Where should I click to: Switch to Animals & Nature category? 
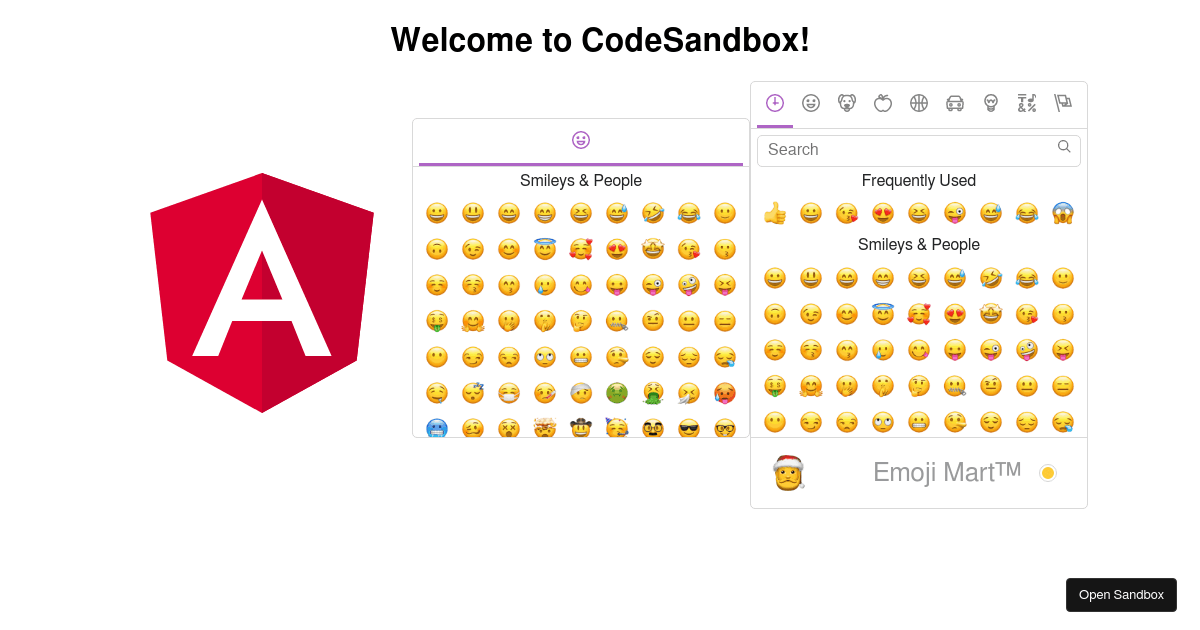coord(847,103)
- - - - -
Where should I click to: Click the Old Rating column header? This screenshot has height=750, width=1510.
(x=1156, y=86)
- - - - -
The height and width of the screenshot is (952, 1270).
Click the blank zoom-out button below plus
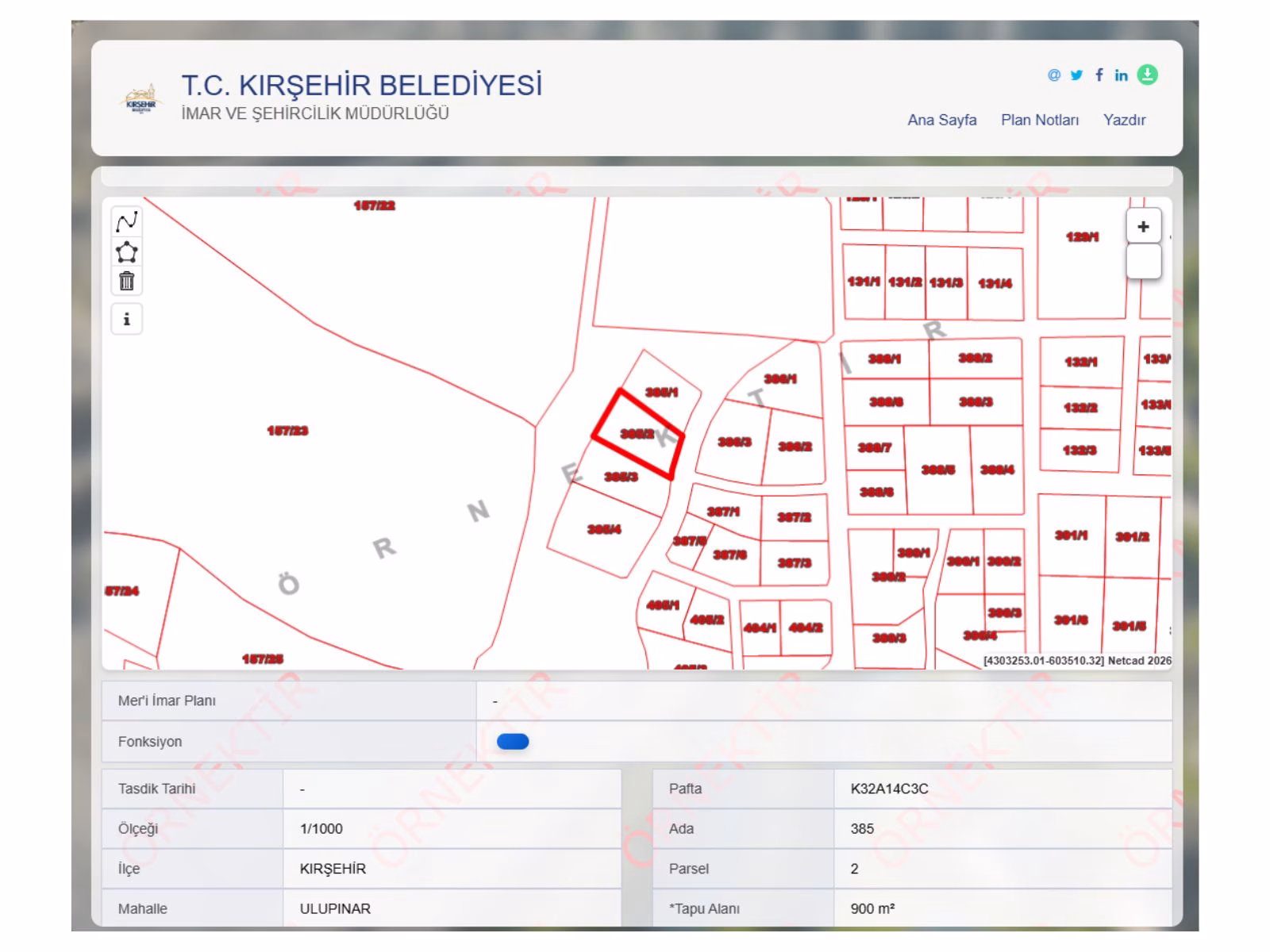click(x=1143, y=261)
- - - - -
#### What the exercise asks
Repeat the lines word for word, starting at the line with "Where should I click to: Click" and running through the line with "(x=1156, y=86)", both included.

#### Response to this exercise
Where should I click to: Click the Old Rating column header? This screenshot has height=750, width=1510.
(x=1156, y=86)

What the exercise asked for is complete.